* START Entries supplied *

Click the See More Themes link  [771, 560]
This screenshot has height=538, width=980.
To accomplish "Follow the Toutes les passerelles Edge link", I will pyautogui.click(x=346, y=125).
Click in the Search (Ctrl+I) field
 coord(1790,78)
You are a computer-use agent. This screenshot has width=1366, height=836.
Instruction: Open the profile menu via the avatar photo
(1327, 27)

* END Entries supplied *

What is expected.
Copy out all of the items above, line for line and without any change.

Result of this task.
Click the See More Themes link  [771, 560]
This screenshot has height=538, width=980.
To accomplish "Follow the Toutes les passerelles Edge link", I will pyautogui.click(x=346, y=125).
Click in the Search (Ctrl+I) field
 coord(1790,78)
You are a computer-use agent. This screenshot has width=1366, height=836.
Instruction: Open the profile menu via the avatar photo
(1327, 27)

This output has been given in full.